Vor dem Ausschuß für Menschenrechte in Genf  jedoch und vor dem Europäischen Gericht für Menschenrechte in Straßburg sind wir Objekt von Verhandlungen aus Gründen von Diskriminierungsselementen in unserer Restitutionsgesetzgebung, während Staaten, die keine Restitutionsgesetzgebung angenommen haben, Objekte eines solchen Verfahrens nie werden können. Ich denke, daß es, wenn wir schon den Weg des Bemühens um Ausgleich und Linderung von Unrecht gegangen sind, erforderlich ist, einen Weg zu suchen, wie auch mit diesem Problem fertig zu werden ist. Allerdings muß ich offen sagen, daß ich es für absolut unmöglich halte, noch einmal die gegenwärtigen Restitutionsgesetze zu öffnen oder neue anzunehmen. Es ist schon aus technischen Gründen unmöglich. Das Eigentum hat der Staat schon lange nicht mehr und es ist unmöglich zuzulassen, daß Restitutionen neues Unrecht verursachen.

Wie würden Sie also die Entschädigungen tschechischer Bürger deutscher Nationalität lösen?

Das Problem unserer tschechischen Bürger deutscher Nationalität, denen, drücken wir es vereinfacht aus, zuerst die Staatsangehörigkeit aberkannt wurde und aufgrund dieses Aktes dann auch ihr Eigentum, denen jedoch später die Staatsangehörigkeit zurückgegeben wurde, nicht jedoch das Eigentum, sollte mittels des gleichen Mechanismus gelöst werden, den ich vorgeschlagen und durchgesetzt habe in Sachen des Unrechtsausgleichs des Holocaust. Das heißt, durch einen besonderen Fond, in dem der Staat bestimmte Mittel zur Verfügung stellt und der, ähnlich wie der tschechisch-deutsche Fond der Zukunft, nicht Schadensersatz, sondern bestimmte soziale oder moralische Genugtuung denjenigen gewähren wird, denen Unrecht geschah. 

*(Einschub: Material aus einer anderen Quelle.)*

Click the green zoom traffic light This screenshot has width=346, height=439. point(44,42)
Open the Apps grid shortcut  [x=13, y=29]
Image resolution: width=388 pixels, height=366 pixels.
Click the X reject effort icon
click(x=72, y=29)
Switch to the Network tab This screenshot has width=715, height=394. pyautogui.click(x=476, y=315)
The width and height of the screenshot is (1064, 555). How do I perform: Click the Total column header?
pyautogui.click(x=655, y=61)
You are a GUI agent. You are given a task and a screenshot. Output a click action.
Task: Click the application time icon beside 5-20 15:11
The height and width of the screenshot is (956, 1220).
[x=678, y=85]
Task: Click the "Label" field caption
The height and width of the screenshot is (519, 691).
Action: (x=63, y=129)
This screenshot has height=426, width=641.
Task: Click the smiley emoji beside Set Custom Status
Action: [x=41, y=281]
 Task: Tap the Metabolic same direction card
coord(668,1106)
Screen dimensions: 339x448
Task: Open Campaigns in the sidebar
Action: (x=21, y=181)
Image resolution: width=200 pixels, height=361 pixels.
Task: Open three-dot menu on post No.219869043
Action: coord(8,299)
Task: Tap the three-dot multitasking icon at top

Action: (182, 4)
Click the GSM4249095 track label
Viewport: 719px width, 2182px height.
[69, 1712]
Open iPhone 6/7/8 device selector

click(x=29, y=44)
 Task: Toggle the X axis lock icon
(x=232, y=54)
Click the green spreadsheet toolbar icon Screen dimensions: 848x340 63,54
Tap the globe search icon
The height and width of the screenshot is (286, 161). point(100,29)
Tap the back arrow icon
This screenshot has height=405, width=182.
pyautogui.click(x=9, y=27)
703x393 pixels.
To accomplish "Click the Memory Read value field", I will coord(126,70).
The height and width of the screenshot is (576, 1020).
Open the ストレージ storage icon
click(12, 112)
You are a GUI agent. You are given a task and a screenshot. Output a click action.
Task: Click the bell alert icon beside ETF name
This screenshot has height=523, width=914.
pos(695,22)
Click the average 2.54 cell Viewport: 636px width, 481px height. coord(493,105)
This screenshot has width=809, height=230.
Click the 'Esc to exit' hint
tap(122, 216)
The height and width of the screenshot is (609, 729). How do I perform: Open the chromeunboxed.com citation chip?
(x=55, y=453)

Was die Frage der deutschen Minderheit angeht, ist jetzt sie an der Reihe und nicht die tschechische Regierung.  Bevor wir konkrete und grundsätzliche Verhandlungen führen werden, sollten wir eine konkrete Vorstellung darüber haben, wie viele Menschen dies betrifft und was ihre Vorstellungen sind.